Selected text:
Great MovieOn this river God never finished his creation.

The captured Indian speaks solemnly to the last remnants of a Spanish expedition seeking the fabled El Dorado, the city of gold. A padre hands him a Bible, “the word of God.” He holds it to his ear but can hear nothing. Around his neck hangs a golden bauble. The Spanish rip it from him and hold it before their eyes, mesmerized by the hope that now, finally, at last, El Dorado must be at hand. “Where is the city?” they cry at the Indian, using their slave as an interpreter. He waves his hand vaguely at the river. It is further. Always further.

Werner Herzog’s “Aguirre, the Wrath of God” (1973) is one of the great haunting visions of the cinema. It tells the story of the doomed expedition of the conquistador Gonzalo Pizarro, who in 1560 and 1561 led a body of men into the Peruvian rain forest, lured by stories of the lost city. The opening shot is a striking image: A long line of men snakes its way down a steep path to a valley far below, while clouds of mist obscure the peaks. These men wear steel helmets and breastplates, and carry their women in enclosed sedan-chairs. They are dressed for a court pageant, not for the jungle.

Recorded data:
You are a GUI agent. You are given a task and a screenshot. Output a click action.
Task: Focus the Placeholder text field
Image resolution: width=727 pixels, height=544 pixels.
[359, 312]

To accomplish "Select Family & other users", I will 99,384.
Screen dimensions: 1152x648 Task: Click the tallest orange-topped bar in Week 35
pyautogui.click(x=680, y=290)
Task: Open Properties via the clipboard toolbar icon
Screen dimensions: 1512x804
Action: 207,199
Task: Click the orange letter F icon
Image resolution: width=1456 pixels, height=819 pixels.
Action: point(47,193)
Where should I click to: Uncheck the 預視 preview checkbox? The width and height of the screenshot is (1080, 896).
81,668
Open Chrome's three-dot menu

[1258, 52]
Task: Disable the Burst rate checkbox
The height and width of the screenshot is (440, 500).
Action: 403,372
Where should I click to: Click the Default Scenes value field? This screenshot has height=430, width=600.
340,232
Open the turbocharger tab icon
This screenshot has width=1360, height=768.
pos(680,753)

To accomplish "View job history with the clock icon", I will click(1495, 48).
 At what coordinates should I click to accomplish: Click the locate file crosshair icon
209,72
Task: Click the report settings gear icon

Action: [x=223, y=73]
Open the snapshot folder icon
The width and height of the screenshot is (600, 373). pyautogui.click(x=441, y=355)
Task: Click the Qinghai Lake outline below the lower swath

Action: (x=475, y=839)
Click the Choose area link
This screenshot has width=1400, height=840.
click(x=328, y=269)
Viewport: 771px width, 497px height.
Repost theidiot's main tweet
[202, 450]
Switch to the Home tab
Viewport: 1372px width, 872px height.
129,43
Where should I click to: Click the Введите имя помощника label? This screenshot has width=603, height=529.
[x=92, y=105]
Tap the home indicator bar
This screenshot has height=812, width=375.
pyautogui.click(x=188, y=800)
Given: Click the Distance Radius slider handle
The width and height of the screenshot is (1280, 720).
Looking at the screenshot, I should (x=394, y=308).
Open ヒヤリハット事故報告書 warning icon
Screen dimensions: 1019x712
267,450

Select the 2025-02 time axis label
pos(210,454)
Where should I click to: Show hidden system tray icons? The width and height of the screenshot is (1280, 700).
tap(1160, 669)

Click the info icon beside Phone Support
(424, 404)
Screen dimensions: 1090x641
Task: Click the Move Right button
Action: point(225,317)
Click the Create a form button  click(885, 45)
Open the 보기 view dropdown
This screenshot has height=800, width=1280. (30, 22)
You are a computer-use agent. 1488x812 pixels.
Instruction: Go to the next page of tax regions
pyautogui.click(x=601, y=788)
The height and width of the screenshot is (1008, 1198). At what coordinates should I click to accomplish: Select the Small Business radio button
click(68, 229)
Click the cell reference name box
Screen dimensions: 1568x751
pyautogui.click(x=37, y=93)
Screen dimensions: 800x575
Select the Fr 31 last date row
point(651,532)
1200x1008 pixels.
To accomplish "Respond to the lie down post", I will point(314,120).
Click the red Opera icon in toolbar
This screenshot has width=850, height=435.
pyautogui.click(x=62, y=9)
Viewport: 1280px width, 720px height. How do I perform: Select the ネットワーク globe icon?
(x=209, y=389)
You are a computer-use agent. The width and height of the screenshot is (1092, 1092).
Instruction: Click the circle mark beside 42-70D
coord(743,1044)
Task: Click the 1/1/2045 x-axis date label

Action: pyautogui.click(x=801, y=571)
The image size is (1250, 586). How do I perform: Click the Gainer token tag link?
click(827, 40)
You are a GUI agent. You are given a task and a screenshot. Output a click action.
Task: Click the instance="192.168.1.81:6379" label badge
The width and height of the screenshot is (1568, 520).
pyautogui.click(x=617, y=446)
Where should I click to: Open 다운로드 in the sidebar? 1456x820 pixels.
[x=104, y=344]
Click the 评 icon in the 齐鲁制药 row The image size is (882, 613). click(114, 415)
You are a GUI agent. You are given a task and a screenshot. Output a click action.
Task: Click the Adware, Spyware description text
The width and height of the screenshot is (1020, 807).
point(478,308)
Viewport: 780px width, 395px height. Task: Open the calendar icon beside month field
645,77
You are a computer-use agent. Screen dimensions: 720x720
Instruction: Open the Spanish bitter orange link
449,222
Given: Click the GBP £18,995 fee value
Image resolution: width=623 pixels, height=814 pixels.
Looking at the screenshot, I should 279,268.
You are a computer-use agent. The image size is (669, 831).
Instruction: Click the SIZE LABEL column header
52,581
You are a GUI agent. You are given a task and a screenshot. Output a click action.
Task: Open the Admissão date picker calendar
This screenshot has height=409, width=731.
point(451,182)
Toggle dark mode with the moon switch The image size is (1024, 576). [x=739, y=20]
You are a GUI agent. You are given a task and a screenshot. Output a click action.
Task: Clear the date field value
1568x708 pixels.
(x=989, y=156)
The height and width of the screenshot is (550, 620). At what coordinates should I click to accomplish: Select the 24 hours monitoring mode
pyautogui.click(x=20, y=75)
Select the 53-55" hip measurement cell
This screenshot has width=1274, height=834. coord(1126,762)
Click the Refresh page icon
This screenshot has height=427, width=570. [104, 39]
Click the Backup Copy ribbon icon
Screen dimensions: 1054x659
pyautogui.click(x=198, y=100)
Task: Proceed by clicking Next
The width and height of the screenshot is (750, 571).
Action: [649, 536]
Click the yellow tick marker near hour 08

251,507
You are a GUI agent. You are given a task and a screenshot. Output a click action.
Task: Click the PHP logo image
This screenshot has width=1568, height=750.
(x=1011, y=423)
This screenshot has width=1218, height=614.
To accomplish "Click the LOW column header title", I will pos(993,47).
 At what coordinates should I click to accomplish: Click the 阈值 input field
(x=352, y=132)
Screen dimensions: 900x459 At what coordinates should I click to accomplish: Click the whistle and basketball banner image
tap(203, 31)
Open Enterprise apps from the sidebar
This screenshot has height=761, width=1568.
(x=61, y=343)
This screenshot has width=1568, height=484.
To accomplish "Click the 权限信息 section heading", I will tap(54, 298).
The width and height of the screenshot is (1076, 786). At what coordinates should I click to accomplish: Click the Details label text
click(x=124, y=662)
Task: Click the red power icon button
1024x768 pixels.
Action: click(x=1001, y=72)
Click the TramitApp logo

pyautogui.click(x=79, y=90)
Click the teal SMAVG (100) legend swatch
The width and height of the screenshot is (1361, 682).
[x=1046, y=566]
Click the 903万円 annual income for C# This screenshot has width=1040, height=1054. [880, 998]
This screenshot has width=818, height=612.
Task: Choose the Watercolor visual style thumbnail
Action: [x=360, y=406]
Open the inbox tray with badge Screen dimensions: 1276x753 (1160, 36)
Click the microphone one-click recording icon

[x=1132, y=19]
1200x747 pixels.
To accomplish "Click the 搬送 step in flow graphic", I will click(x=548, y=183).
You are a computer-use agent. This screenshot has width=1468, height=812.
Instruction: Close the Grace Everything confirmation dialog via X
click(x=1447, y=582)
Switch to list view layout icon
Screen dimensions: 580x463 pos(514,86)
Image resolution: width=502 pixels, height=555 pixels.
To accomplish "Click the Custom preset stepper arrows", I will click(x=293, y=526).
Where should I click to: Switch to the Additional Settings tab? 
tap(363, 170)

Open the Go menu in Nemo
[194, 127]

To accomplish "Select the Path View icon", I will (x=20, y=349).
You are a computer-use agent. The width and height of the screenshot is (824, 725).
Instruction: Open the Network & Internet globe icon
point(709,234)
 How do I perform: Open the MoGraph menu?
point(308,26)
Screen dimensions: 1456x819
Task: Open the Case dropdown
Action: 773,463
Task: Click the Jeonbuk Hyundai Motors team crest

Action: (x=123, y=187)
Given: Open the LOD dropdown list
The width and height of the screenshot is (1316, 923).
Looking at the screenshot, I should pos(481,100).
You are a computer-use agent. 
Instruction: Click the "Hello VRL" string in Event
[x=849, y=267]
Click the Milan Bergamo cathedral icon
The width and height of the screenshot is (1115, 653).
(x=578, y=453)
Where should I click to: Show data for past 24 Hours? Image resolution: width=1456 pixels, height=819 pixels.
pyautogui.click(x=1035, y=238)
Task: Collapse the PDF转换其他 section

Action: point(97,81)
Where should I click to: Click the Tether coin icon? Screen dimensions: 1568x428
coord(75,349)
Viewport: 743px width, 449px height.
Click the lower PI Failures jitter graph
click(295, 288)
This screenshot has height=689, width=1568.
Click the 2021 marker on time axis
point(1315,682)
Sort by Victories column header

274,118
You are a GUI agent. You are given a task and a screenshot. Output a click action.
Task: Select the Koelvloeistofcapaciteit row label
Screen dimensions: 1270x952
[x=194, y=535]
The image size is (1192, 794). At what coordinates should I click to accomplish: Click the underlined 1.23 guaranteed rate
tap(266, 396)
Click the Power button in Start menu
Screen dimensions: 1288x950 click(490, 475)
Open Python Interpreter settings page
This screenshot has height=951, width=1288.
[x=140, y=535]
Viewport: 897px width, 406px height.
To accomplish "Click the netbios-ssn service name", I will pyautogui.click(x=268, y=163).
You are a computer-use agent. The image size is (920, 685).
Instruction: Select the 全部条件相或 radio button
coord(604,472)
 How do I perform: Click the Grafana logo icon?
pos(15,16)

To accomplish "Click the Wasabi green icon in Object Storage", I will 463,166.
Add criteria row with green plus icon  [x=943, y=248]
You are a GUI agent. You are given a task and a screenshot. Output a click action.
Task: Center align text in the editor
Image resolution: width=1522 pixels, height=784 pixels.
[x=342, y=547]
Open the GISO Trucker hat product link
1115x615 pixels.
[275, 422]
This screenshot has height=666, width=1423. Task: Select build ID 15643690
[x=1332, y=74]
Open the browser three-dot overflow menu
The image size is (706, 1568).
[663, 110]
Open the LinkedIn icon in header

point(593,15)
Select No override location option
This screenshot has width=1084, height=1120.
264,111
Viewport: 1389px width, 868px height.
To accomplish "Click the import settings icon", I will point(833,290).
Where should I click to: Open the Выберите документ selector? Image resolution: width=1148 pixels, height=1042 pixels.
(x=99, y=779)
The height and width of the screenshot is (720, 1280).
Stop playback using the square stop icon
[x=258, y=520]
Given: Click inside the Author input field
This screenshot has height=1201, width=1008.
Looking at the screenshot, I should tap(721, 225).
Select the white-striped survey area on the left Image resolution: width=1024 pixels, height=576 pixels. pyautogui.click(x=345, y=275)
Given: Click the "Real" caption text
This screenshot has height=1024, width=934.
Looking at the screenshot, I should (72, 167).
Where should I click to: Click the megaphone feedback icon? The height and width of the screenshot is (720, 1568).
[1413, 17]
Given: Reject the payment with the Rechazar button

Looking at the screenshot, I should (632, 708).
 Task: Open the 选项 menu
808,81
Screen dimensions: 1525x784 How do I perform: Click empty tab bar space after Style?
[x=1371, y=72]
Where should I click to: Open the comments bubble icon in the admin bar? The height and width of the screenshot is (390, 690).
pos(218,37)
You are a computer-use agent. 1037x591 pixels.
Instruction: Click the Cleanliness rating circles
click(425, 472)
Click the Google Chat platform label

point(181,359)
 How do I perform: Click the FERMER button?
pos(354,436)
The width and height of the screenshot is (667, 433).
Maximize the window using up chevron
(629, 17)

Exercise 1: List every year mentioned in the movie review.
Exercise 2: According to the movie review, which conquistador led the expedition into the Peruvian rain forest?
Exercise 3: Rewrite the movie review from "Great MovieOn this" to "further. Always further.", changing "Indian" to "prisoner" throughout that passage.

Answer 1: 1973, 1560, 1561

Answer 2: Gonzalo Pizarro

Answer 3:
Great MovieOn this river God never finished his creation.

The captured prisoner speaks solemnly to the last remnants of a Spanish expedition seeking the fabled El Dorado, the city of gold. A padre hands him a Bible, “the word of God.” He holds it to his ear but can hear nothing. Around his neck hangs a golden bauble. The Spanish rip it from him and hold it before their eyes, mesmerized by the hope that now, finally, at last, El Dorado must be at hand. “Where is the city?” they cry at the prisoner, using their slave as an interpreter. He waves his hand vaguely at the river. It is further. Always further.